Madrasa in Bukhara, Uzbekistan

Istehza madrasah (Pushayman Madrasah; Muhammad Nabi Madrasah) is a two-story madrasah building located in the historical center of the city of Bukhara, Bukhara Region, Republic of Uzbekistan. The smallest madrasah in Central Asia. It is included in the national list of real estate objects of material and cultural heritage of Uzbekistan.

==History==
The madrasah was built in 1909 in the capital of Bukhara Emirate, Oybibi inaq (Oybinok), during the reign of the Uzbek ruler Abdulahad Khan (1885–1910), with the funds of Muhammad Nabi. According to information, Muhammad Nabi was mainly engaged in farming and carpet business. He came to Bukhara from Denov.

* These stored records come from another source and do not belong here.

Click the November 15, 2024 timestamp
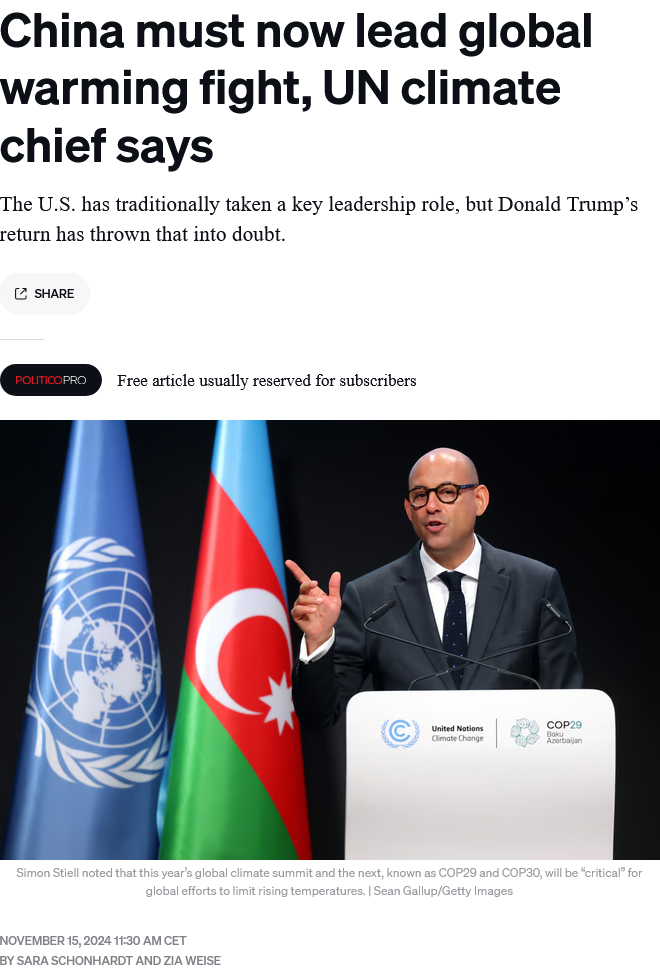Screen dimensions: 660x970 [93, 940]
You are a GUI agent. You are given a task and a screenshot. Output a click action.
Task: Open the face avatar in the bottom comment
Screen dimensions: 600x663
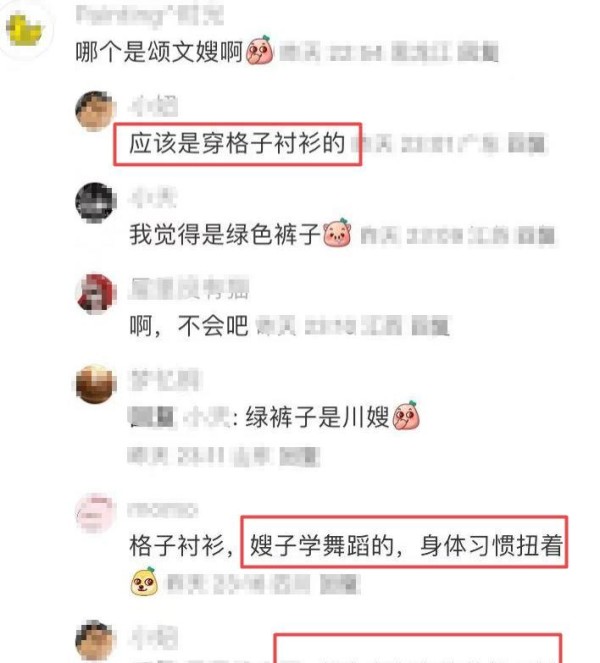[96, 641]
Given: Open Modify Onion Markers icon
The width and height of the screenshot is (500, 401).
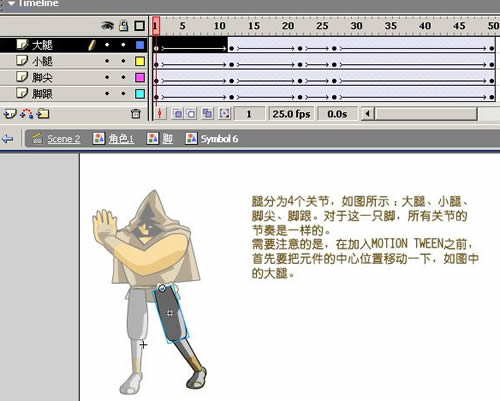Looking at the screenshot, I should (x=224, y=114).
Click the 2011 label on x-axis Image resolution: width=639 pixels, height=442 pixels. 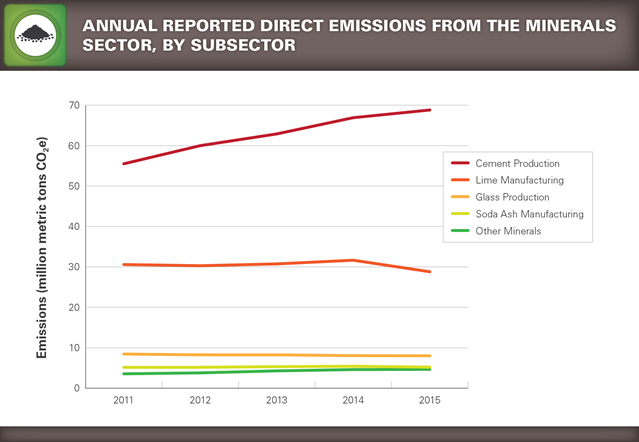pyautogui.click(x=123, y=401)
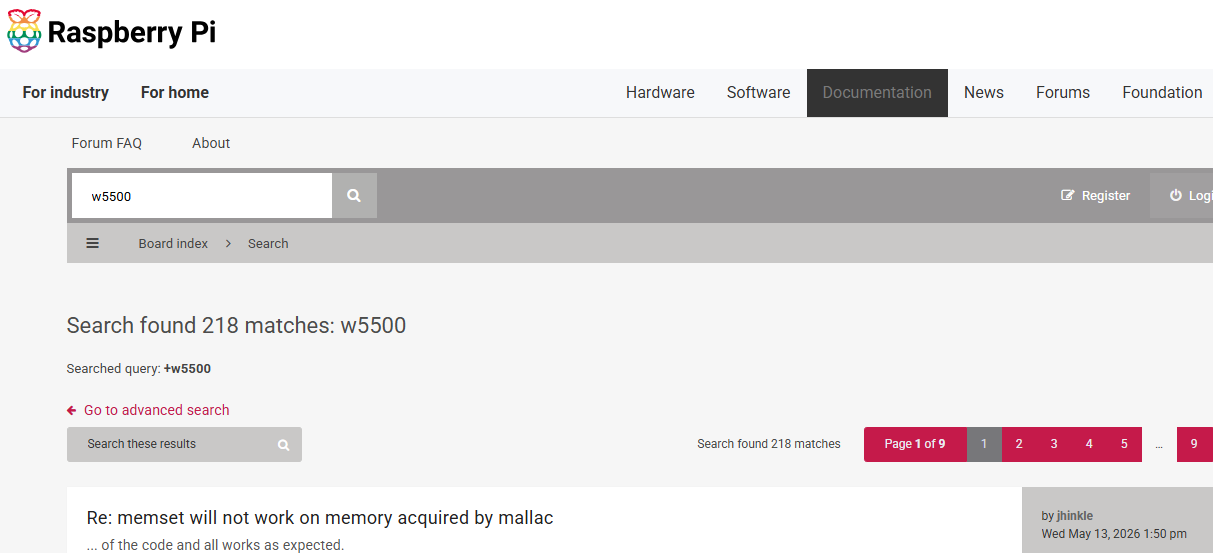Viewport: 1213px width, 553px height.
Task: Go to Board index breadcrumb
Action: click(x=174, y=243)
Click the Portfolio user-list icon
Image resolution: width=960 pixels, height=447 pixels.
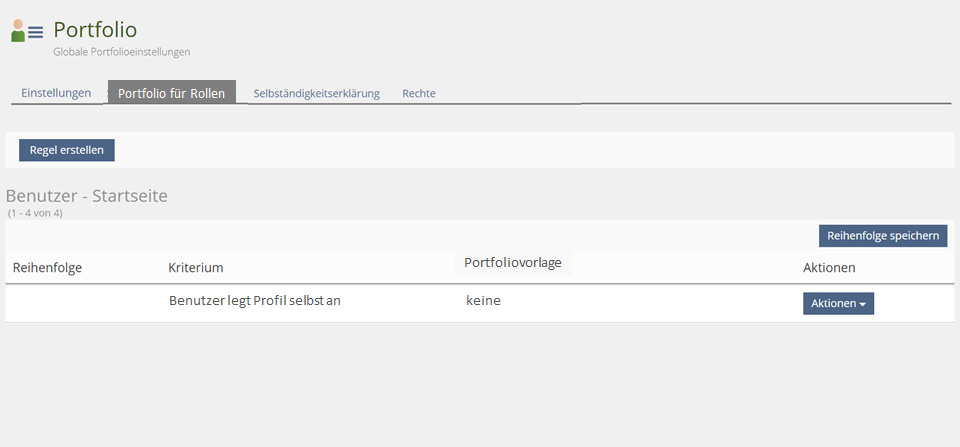tap(27, 31)
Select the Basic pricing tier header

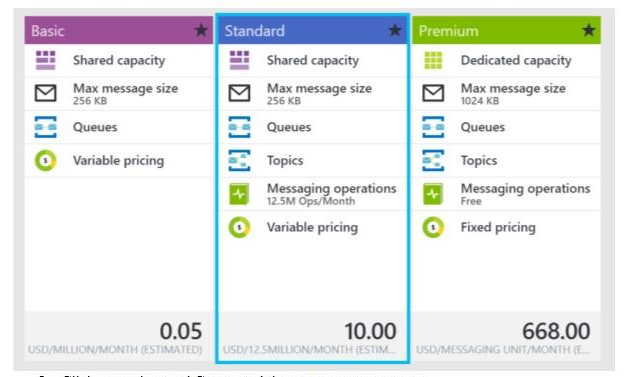(x=119, y=30)
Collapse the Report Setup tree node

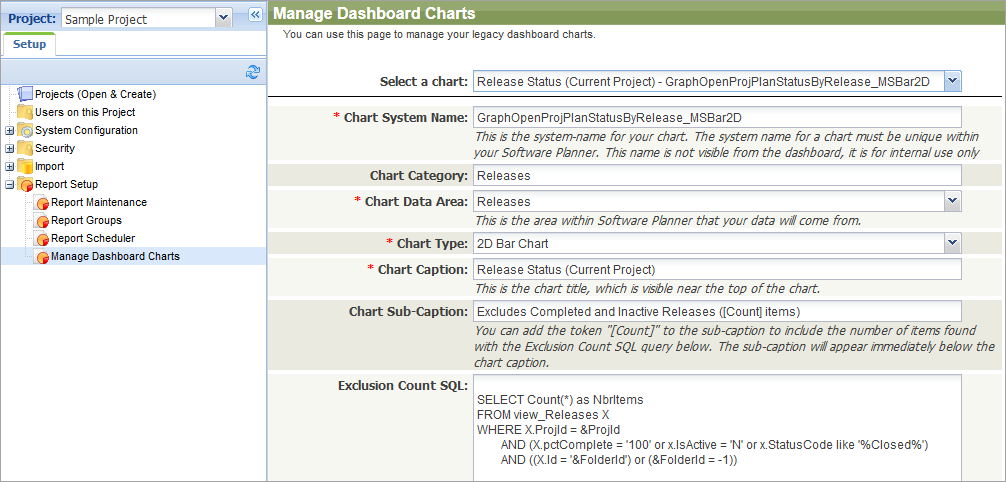pyautogui.click(x=10, y=185)
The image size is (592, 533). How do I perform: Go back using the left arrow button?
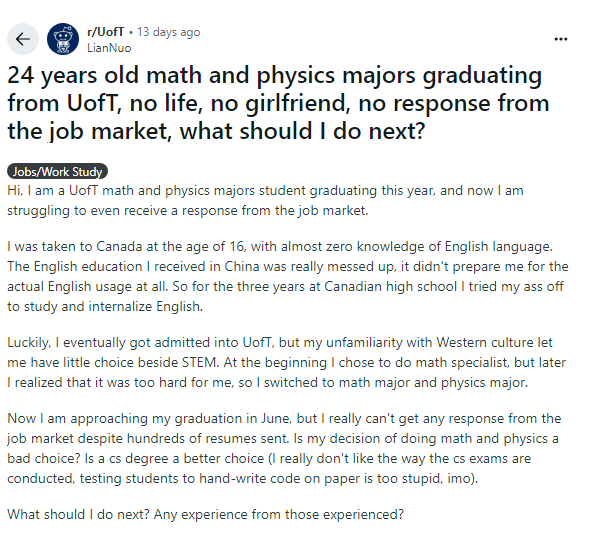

The annual endowment property of the madrasah was equal to 22 thousand coins.

After the establishment of the Soviet rule, the education of students in the madrasah was terminated.

According to the State program developed in 2010, restoration and adaptation of the madrasah to modern use was planned in 2011, and 5 million soums were allocated for the implementation of these works.

The building of the madrasah, as an architectural monument of the city of Bukhara, was included in the national list of immovable property objects of the material and cultural heritage of Uzbekistan approved in 2019, and is now put into modern use as a tourist service facility.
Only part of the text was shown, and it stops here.